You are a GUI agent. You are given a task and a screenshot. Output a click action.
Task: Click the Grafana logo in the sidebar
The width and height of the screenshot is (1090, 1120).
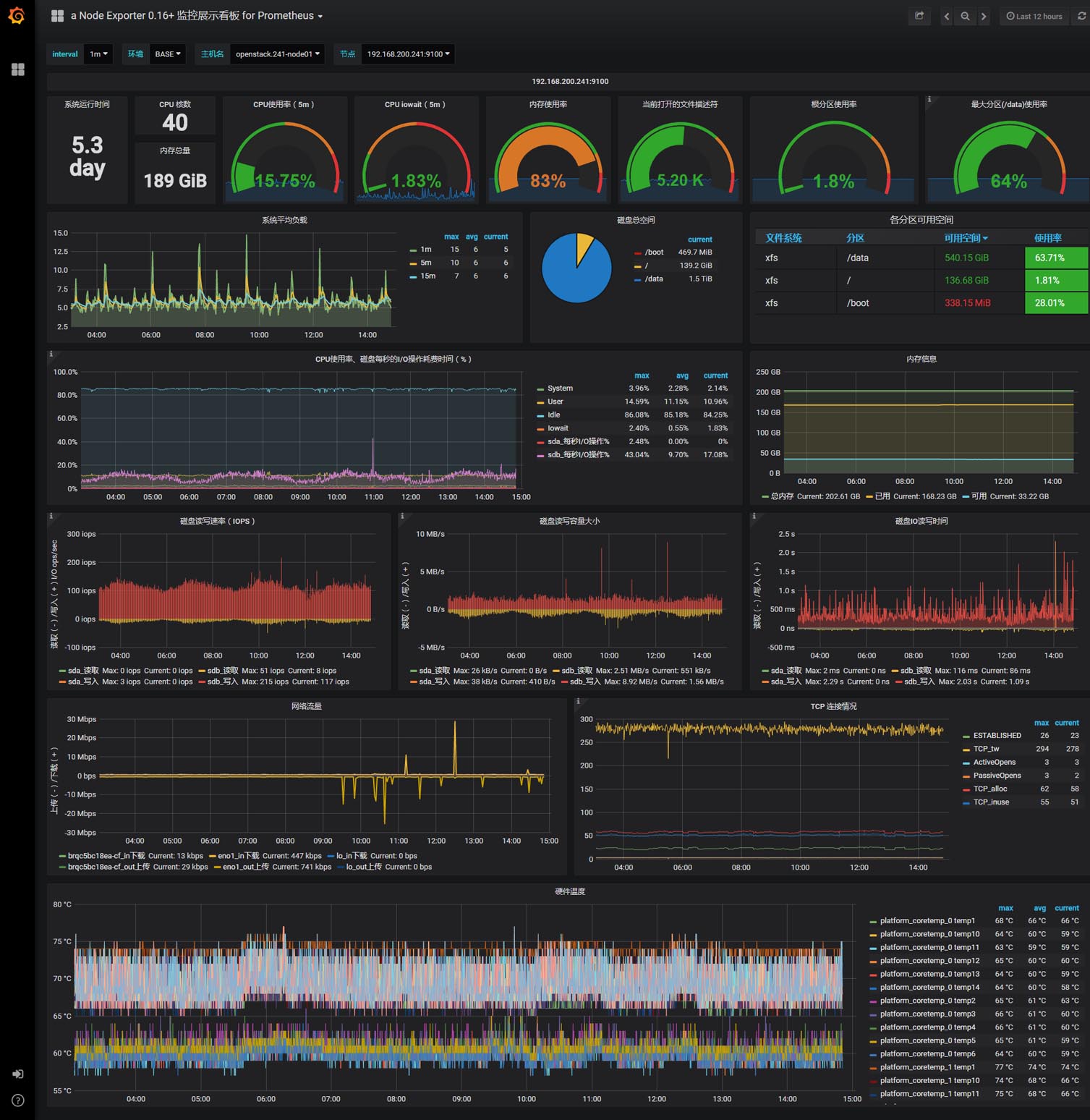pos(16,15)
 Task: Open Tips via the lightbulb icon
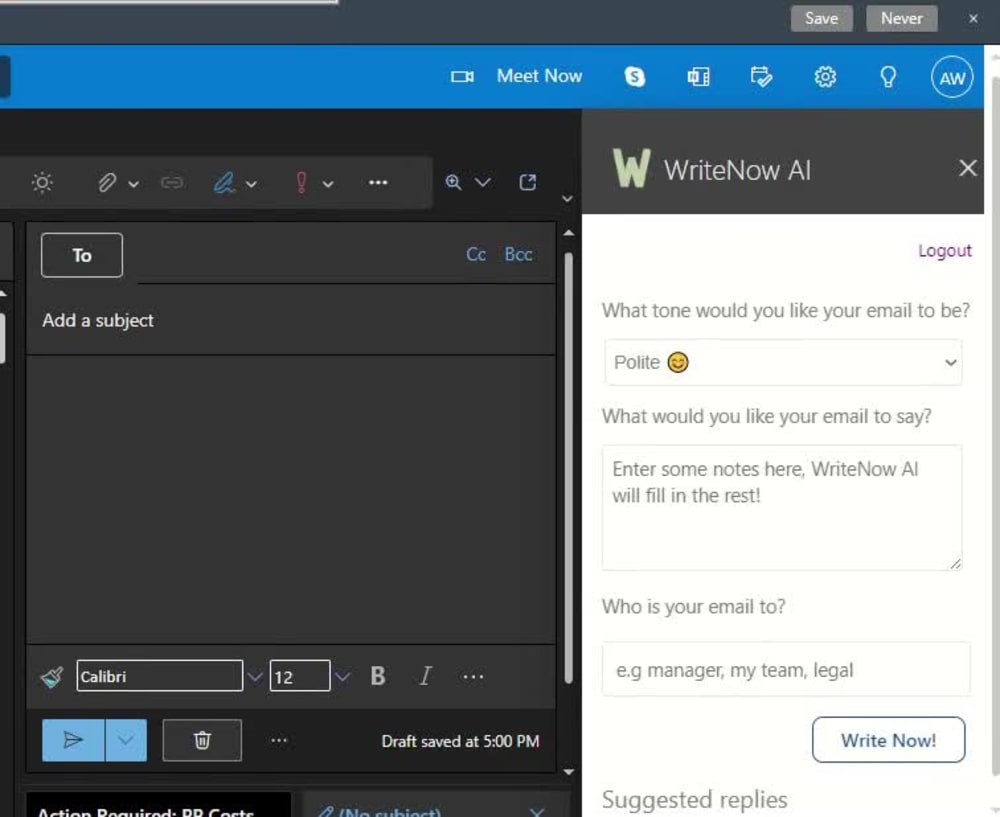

INSTRUCTIONS FOR THE TASK: Without the pictures, copy all of the entries exactly as they appear.

EXERCISE RESPONSE:
You are a GUI agent. You are given a task and a screenshot. Output a click action.
Task: Click the Grafana logo in the sidebar
The width and height of the screenshot is (1090, 1120).
pos(16,15)
 Task: Open Tips via the lightbulb icon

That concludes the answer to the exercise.